Pivot Tables and more
You can create spreadsheet-type pivot tables to help aggregate and present column data in different ways. Refer: https://pandas.pydata.org/pandas-docs/stable/reference/api/pandas.pivot_table.html
You can also refer to the melt function that provides a similar functionality: https://pandas.pydata.org/docs/reference/api/pandas.melt.html
Here is an example of using some of these functions. Create a simple dataframe with rows and columns as shown below:
df = pd.DataFrame({
'county': ['Wayne', 'Oakland', 'Wasthenaw', 'Kent'], '2020-09-01':[5, 11, \
10, 5], '2020-09-02':[10, 5, 9, 15], '2020-09-03':[4, 8, 12, 16]
})
df.head()
Output:
county 2020-09-01 2020-09-02 2020-09-03 0 Wayne 5 10 4 1 Oakland 11 5 8 2 Wasthenaw 10 9 12 3 Kent 5 15 16
Using melt: Now using melt, you can convert the columns values into a date column as shown below
df2 = df.melt(id_vars=['county'], value_vars=['2020-09-01', '2020-09-02', '2020-09-03'], value_name='count', var_name='date')
df2.head()
Output:
county date count 0 Wayne 2020-09-01 5 1 Oakland 2020-09-01 11 2 Wasthenaw 2020-09-01 10 3 Kent 2020-09-01 5 4 Wayne 2020-09-02 10
While the above statement has hardcoded column values for value_vars variable, you can make it dynamic so that the columns are picked up based on the index positions in the df.columns index, shown in the expression below
df2 = df.melt(id_vars=['county'], value_vars=df.columns[1:4], value_name='count', var_name='date')
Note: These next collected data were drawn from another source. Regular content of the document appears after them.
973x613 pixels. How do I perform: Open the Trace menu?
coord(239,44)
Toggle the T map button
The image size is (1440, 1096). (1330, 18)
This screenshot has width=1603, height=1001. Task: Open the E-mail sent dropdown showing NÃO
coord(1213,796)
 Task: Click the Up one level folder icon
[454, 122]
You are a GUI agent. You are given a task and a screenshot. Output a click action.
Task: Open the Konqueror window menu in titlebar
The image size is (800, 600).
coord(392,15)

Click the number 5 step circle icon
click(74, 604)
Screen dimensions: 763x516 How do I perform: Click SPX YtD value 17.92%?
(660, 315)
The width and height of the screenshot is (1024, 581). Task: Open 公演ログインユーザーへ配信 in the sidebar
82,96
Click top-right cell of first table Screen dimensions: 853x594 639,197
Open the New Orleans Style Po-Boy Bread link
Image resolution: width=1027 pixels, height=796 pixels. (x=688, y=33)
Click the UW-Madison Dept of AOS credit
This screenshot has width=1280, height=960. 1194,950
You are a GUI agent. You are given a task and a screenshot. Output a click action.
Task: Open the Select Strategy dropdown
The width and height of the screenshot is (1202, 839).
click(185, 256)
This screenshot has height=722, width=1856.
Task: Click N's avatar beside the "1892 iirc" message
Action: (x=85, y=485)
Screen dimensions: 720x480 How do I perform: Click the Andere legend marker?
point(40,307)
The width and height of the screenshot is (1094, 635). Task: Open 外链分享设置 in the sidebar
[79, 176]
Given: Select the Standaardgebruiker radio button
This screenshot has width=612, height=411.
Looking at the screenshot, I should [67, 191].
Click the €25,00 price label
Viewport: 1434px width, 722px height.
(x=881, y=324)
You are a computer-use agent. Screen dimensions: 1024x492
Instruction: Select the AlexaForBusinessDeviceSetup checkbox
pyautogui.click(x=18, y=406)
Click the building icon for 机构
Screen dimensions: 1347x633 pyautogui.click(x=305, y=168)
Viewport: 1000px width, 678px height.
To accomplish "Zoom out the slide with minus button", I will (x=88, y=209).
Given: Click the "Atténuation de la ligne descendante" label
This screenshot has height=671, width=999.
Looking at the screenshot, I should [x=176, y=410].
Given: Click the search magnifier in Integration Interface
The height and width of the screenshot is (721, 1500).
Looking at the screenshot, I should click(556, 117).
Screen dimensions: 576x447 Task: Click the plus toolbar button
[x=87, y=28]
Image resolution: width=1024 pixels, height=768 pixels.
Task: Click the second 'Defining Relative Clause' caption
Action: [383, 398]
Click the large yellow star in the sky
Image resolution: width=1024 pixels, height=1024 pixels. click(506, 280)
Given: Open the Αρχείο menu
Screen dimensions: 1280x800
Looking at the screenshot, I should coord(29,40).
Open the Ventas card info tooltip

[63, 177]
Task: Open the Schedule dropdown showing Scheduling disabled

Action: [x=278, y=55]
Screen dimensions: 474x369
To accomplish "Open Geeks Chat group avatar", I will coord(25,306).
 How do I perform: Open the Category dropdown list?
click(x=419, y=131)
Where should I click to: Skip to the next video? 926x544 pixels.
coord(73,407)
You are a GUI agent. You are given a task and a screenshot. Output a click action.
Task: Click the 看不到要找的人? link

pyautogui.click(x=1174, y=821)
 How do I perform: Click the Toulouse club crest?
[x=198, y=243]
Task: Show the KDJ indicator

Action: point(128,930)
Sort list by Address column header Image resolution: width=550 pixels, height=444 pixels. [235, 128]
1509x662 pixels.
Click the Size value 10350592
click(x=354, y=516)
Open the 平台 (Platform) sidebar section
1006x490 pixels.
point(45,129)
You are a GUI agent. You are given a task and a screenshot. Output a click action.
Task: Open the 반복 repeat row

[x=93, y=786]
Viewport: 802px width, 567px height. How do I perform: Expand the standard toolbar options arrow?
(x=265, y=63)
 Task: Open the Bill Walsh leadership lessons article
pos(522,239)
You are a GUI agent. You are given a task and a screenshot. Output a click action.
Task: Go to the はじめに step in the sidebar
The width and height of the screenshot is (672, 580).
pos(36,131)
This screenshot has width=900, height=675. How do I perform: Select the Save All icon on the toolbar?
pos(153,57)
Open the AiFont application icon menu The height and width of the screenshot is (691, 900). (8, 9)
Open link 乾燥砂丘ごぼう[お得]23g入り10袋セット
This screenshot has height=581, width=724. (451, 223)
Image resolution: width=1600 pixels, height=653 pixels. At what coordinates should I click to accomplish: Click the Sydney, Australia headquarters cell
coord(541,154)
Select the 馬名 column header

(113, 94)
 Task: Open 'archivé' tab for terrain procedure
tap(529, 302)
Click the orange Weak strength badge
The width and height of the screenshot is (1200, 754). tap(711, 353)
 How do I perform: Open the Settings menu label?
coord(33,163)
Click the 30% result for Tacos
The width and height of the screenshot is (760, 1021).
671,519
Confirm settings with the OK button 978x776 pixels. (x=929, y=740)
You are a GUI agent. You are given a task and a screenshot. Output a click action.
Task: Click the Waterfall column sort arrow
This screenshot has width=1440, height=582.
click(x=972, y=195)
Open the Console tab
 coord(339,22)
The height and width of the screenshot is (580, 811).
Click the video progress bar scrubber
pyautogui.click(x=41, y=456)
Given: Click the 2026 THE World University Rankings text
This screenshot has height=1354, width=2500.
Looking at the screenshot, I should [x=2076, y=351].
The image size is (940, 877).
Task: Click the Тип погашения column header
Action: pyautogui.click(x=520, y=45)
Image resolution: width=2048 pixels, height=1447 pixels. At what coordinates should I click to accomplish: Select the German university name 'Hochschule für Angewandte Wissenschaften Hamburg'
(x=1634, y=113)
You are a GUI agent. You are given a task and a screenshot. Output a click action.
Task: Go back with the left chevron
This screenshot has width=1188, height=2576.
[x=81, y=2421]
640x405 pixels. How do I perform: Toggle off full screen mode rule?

And now you can get the county values as column values by using the pivot_table as shown below:
df3 = df2.pivot_table(index=['date'], columns=['county'])
df3.head()
Output:
county Kent Oakland Wasthenaw Wayne date 2020-09-01 5 11 10 5 2020-09-02 15 5 9 10 2020-09-03 16 8 12 4
Once we have in this format, we can now get a timeseries plot across all the dates in one statement as shown below:
ax = df3.plot()
ax.legend(bbox_to_anchor=(1.1, 1.05))
Notice the keyword arguments and the values that are used on the Matplotlib's AxesSubplot object that is returned from the plot() function
Example 2 using pivot_table
import pandas as pd
df = pd.read_csv('https://storage.googleapis.com/mbcc/datasets/pc_per_100.csv')
df.set_index('Country', inplace=True)
df2 = df.loc[['India', 'Algeria']]
df2
df2.pivot_table( columns=['Country']).plot()